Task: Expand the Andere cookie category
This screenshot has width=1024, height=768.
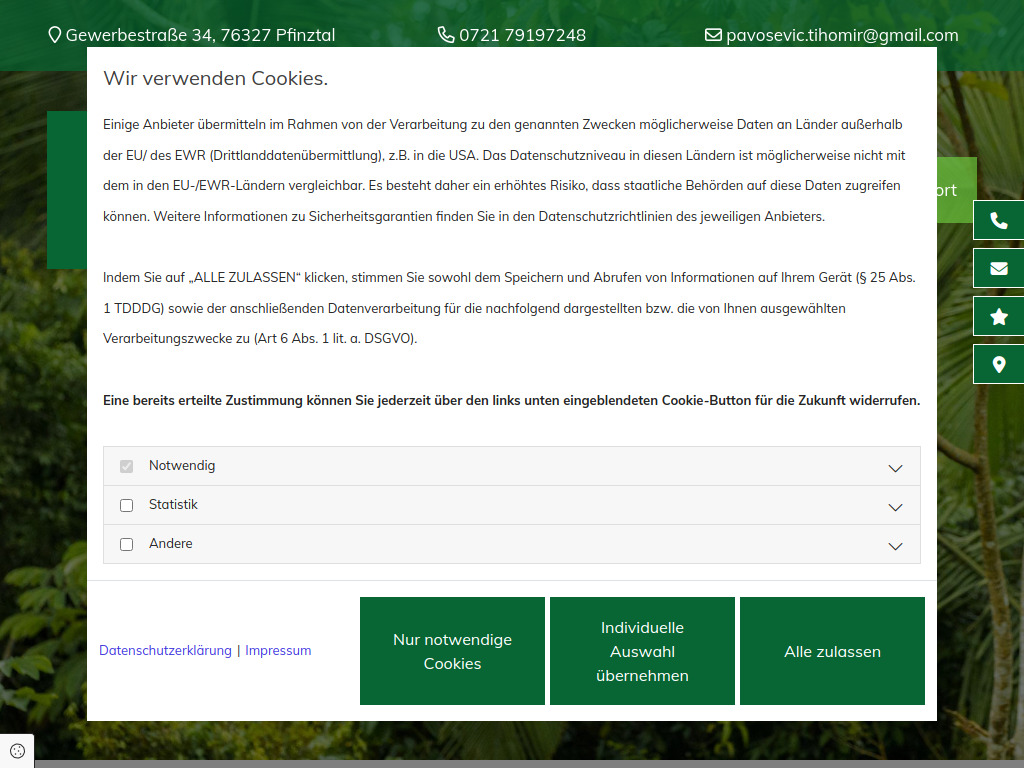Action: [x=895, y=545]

==

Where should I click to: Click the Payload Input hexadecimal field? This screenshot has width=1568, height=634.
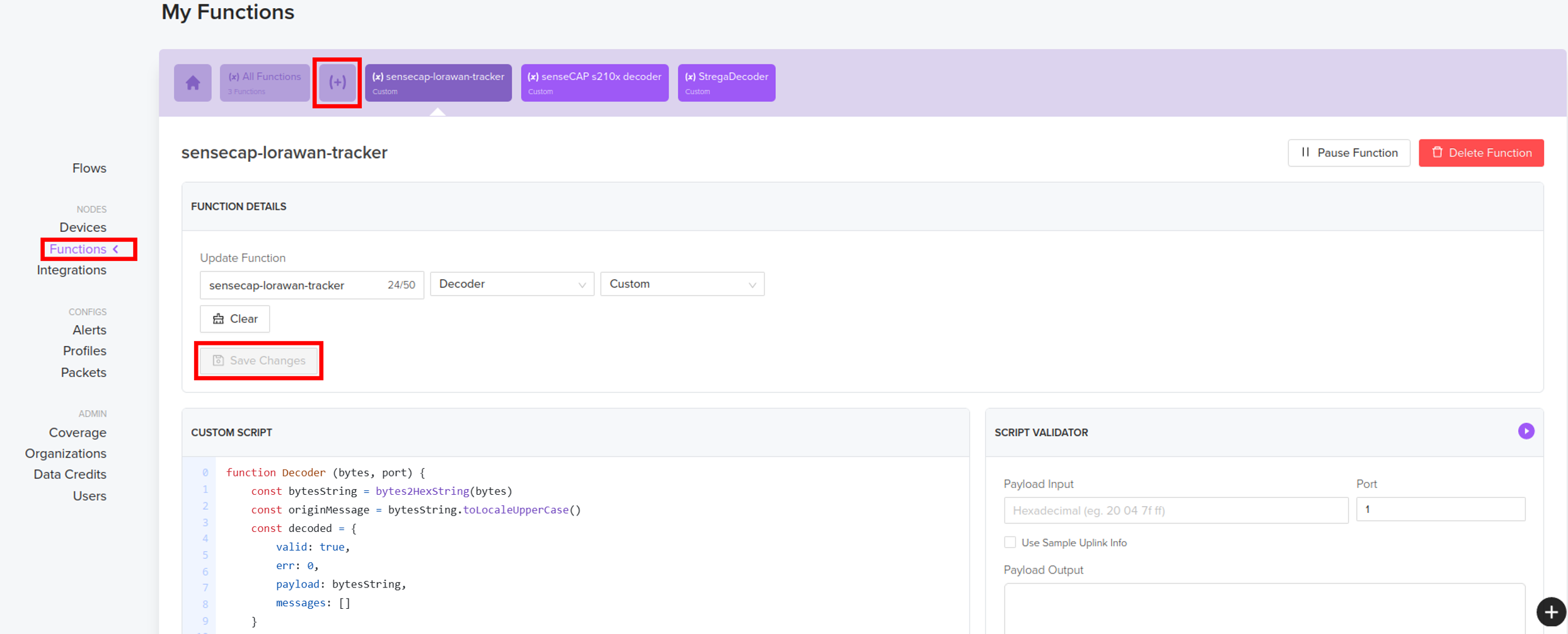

...

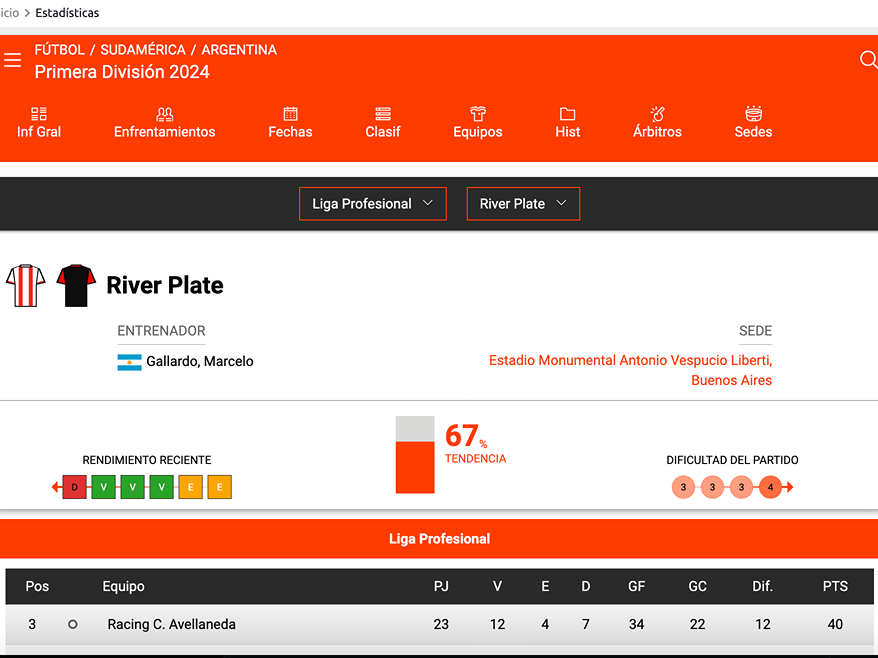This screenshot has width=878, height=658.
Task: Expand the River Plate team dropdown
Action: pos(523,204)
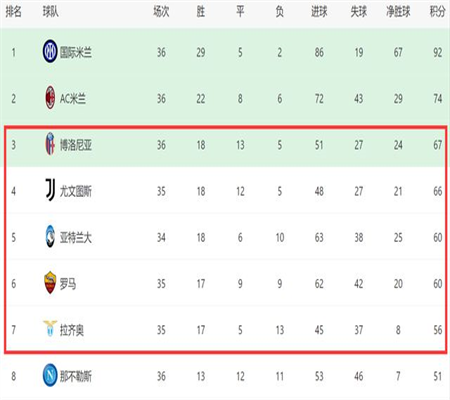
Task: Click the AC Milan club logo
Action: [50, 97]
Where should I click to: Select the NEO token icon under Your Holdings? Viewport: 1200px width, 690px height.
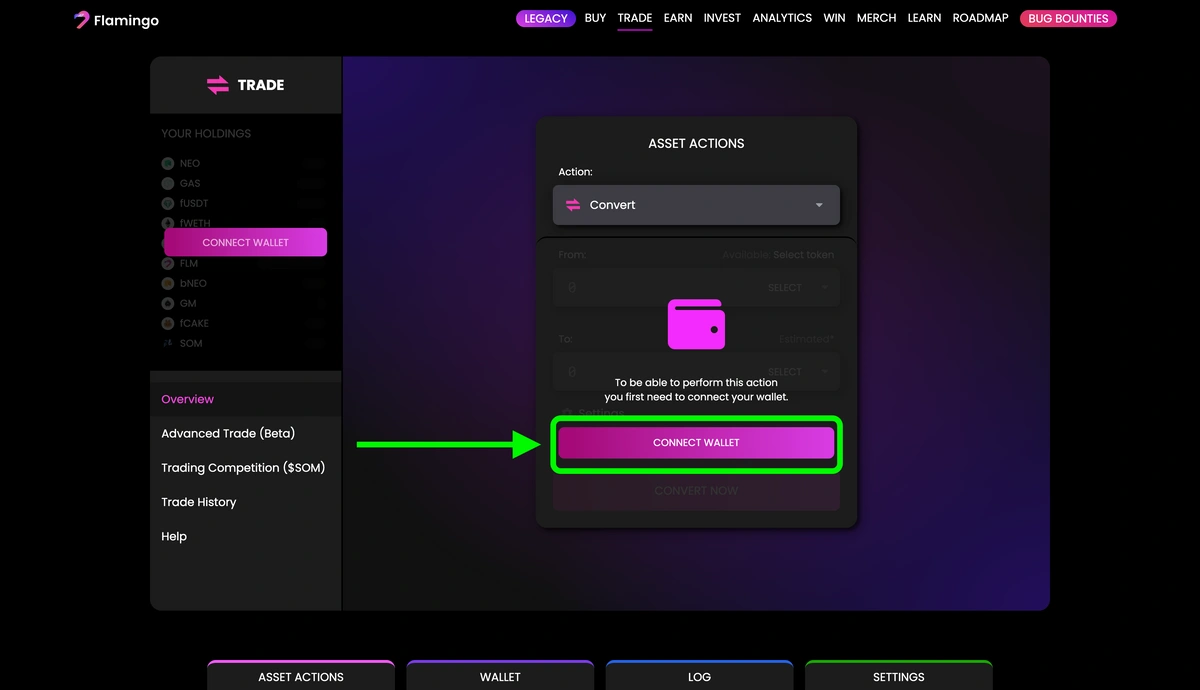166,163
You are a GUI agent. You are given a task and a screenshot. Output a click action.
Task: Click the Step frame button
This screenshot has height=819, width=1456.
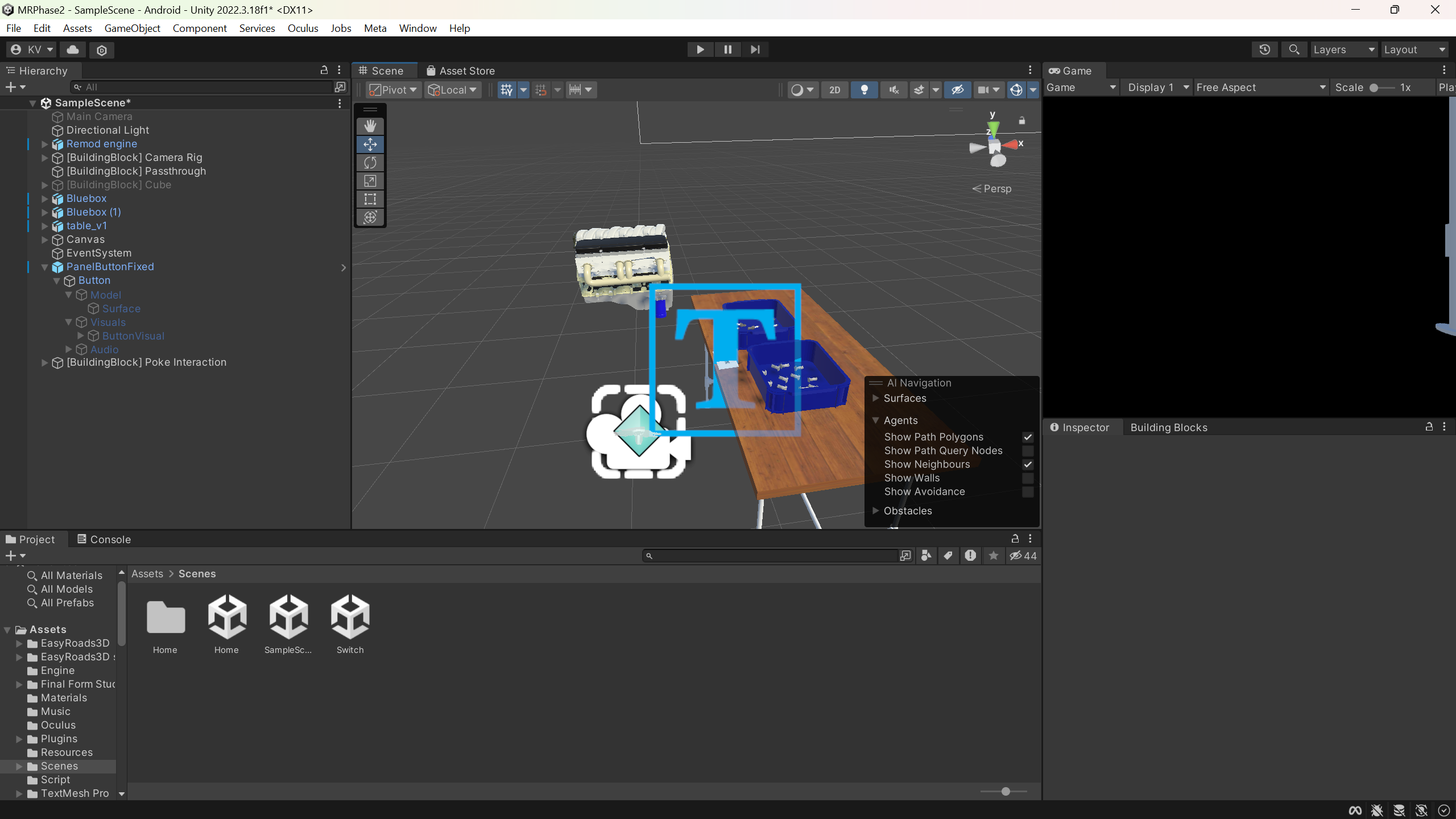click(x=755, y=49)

• _Task statement_: Restate word for word the lines of the data above that begin at the line with "Where should I click to: Select" and end at the line with "Task: Click the Step frame button", keeping both ends and dropping every picture.

• _Output for this task_:
Where should I click to: Select the NEO token icon under Your Holdings? Viewport: 1200px width, 690px height.
166,163
You are a GUI agent. You are given a task and a screenshot. Output a click action.
Task: Click the Step frame button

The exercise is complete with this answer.